Normally they're pretty good, but man, that is a bad fucking take. Yeah, I'm sure China is going to fall apart annnnny day now because it's exactly the same as the US.

    • Huldra [they/them, it/its]
      ·
      edit-2
      3 years ago

      Theres critique and then there is "China is just an authoritarian Marxist facade", like what the fuck is anyone going to respond to that with?

      If everything is just secretly a charade and bullshit, nothing anyone says is going to change that idea, if you show any evidence then thats just actually part of the coverup.

      • HamManBad [he/him]
        ·
        3 years ago

        They're anarchists, from their perspective any state is going to be a facade. I like the podcast but they explicitly state that they are ultras.

        • Huldra [they/them, it/its]
          ·
          3 years ago

          tbf thats an ultra position, but not inherently a position of anarchism as a whole, theres a lot more analysis you could do from an anarchist perspective than just "These socialists think a state is necessary, this proves they are actually just power hungry authoritarians acting in bad faith".

          • Society_Liver [she/her]
            ·
            3 years ago

            We try very hard not to be sectarian here, so we ignore actual irreconcilable differences within the left.

          • Mardoniush [she/her]
            ·
            edit-2
            3 years ago

            Honestly, if you actually talk out the differences, there's a few points of difference with the more practical types of anarchists (AnSyns for example) but not much.

            It basically boils down to

            • Disagreements on what a revolutionary class monopoly of force actually is, and if it constitutes a "State"
            • How formal a hierarchy needs to be, how directly recallable it must be.
            • How strictly disciplined the Vanguard must be, and what does the vanguard consist of. (a disagreement hard-MLs have with Leftcoms, Luxemburgists, and CCs)
            • Interaction with current political systems (Electorialism in the Leninist sense of parliamentary shitposting.

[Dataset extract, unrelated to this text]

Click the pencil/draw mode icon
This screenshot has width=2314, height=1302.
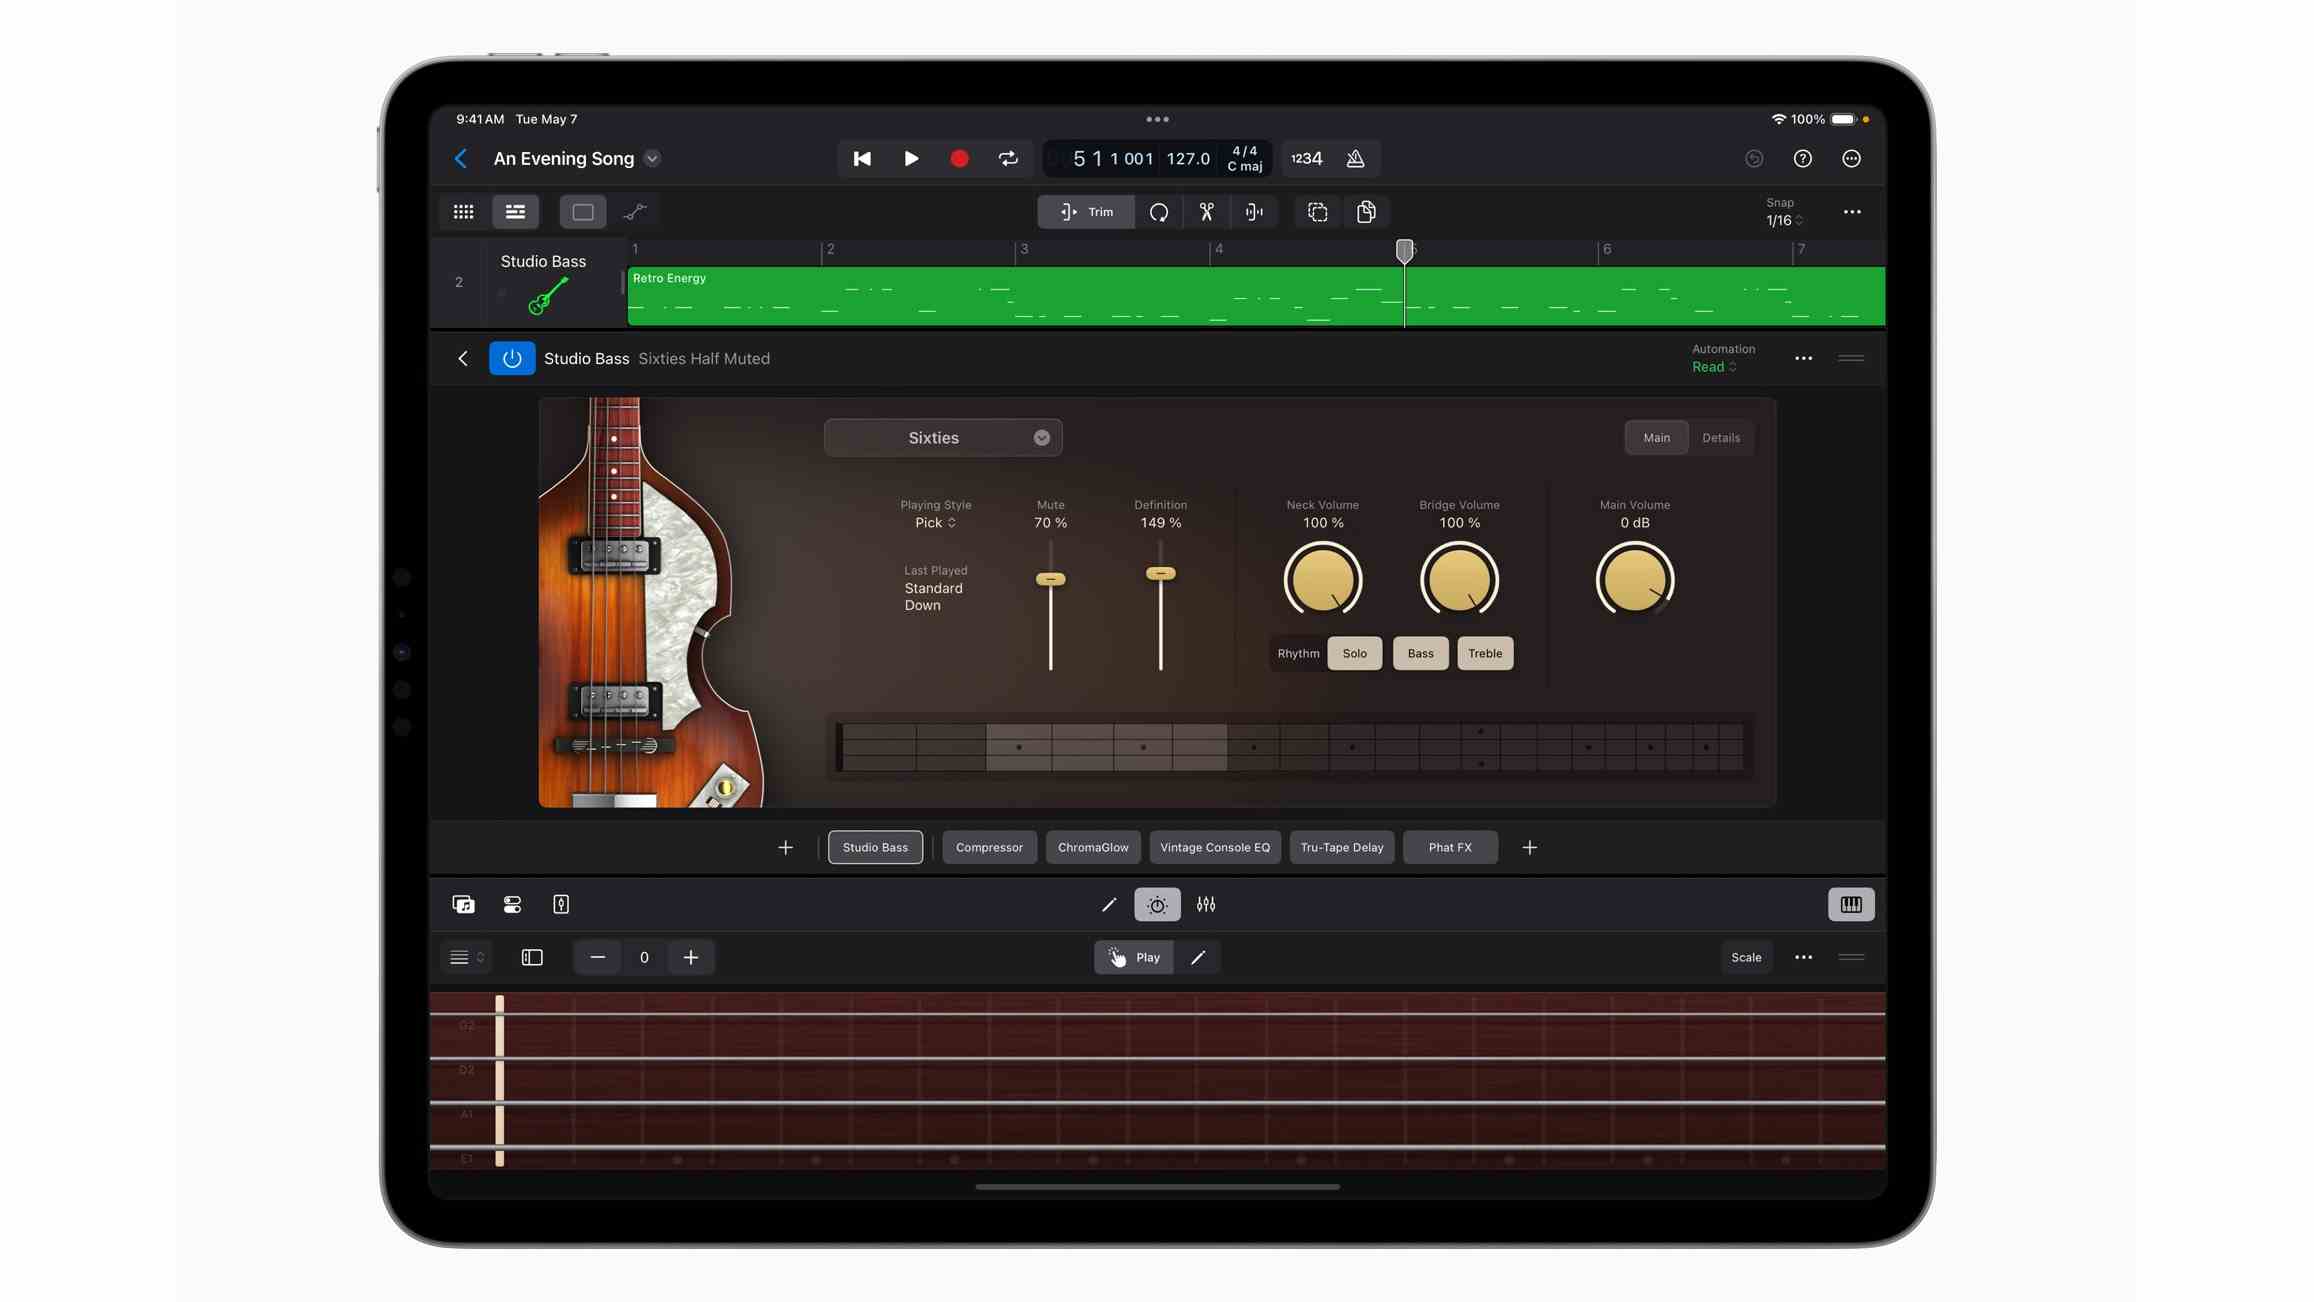[1198, 957]
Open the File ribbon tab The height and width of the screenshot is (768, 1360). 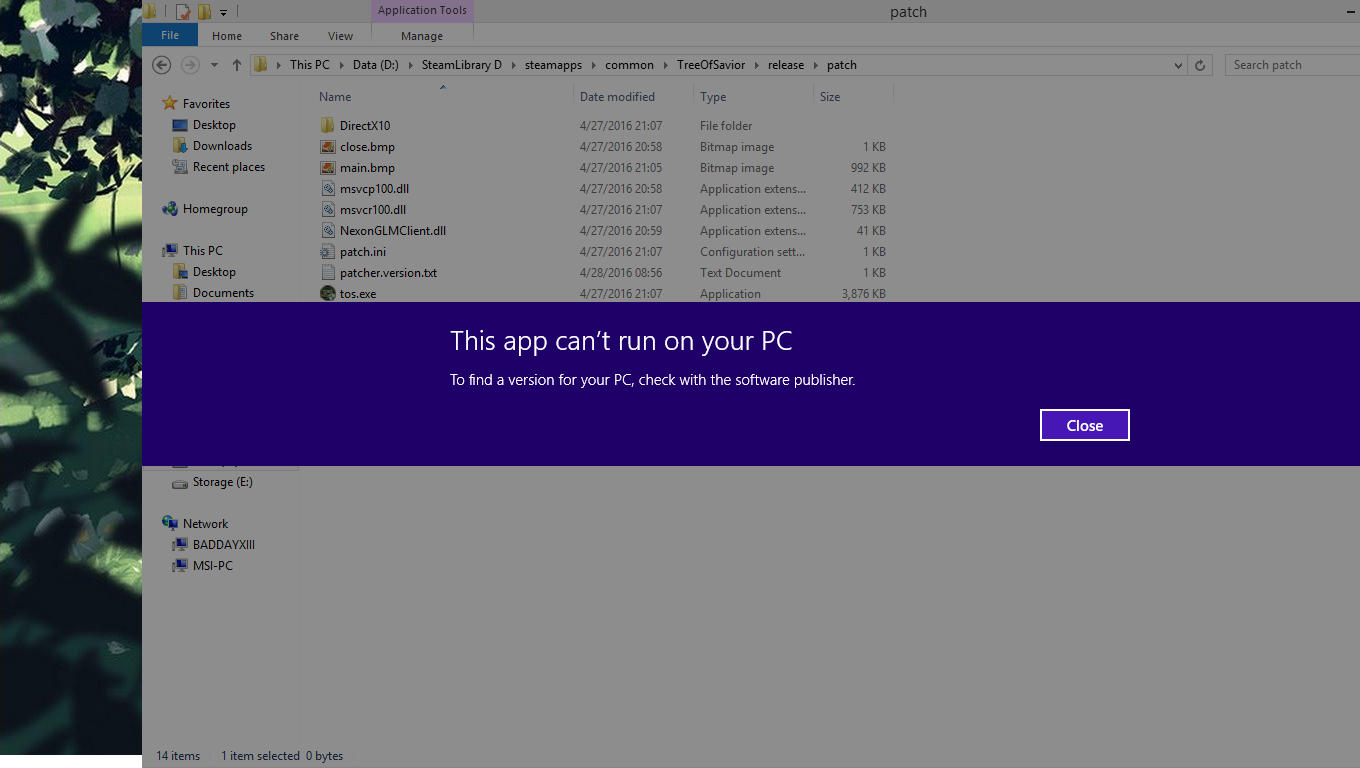pyautogui.click(x=170, y=36)
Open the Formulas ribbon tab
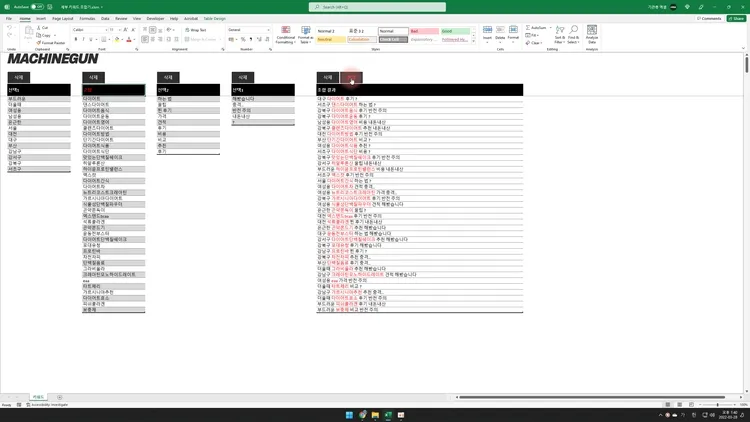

This is as far as I can tell the ONLY difference between an AnSyn and a Council Communist)

            These are strong disagreements, but honestly I think they're really productive ones to have in the left.

            I'm a very ML sympathetic "Stop trying to define my tendency-ist." (I guess if pressed I'm an "Old-Luxemburgist" as in I agree with Rosa's critiques of Leninism but not the 1920s Leftcoms.)

      • Duckduck [none/use name]
        ·
        3 years ago

        OK - I'll bite - what's a "legitimate" criticism of China? All I ever see is cheerleading and memes of golden Xi 100 feet tall.

        • Huldra [they/them, it/its]
          ·
          3 years ago

          For example, that they should put more effort into promoting social progress like for LGBTQ people, thats one that I see a lot that I have no fundamental problem with people putting forward, its pretty easy to see that while there have been improvements, they have come relatively slowly and late compared to many other countries.

          Avoid making these huge narrative statements about "Authoritarianism" or "betrayals" and point to real shit that is observable and can be changed without just having a regime change. Also avoid reliance on citing pure personal experiences or shit filtered through obvious propaganda channels.

        • comi [he/him]
          ·
          3 years ago

          Existence of billionaires, long working hours, kinda spotty healthcare, safety in work, also coal. But I’m chuang double agent :rat-salute:

    • Llituro [he/him, they/them]
      hexagon
      ·
      3 years ago

      Sure, but there's a difference between that and calling it an authoritarian regime that's ready to crack.

    • SolidaritySplodarity [they/them]
      ·
      3 years ago

      Who would be stopping them? The people with power love this and will be throwing The Antifada into the mass grave with you and me later anyways.

      This is not some kind of socialist debate that exists outside of the New Cold War, it assists the US State Department and the new measures against China by the United States. In addition, it's not a useful or productive "critique", but very typical Western anticommunism: naive, shallow, and dismissive.

    • winterchillie [she/her]
      ·
      3 years ago

      Yes, obviously, but there's a difference between principled criticism, and repeating state department propaganda about their country.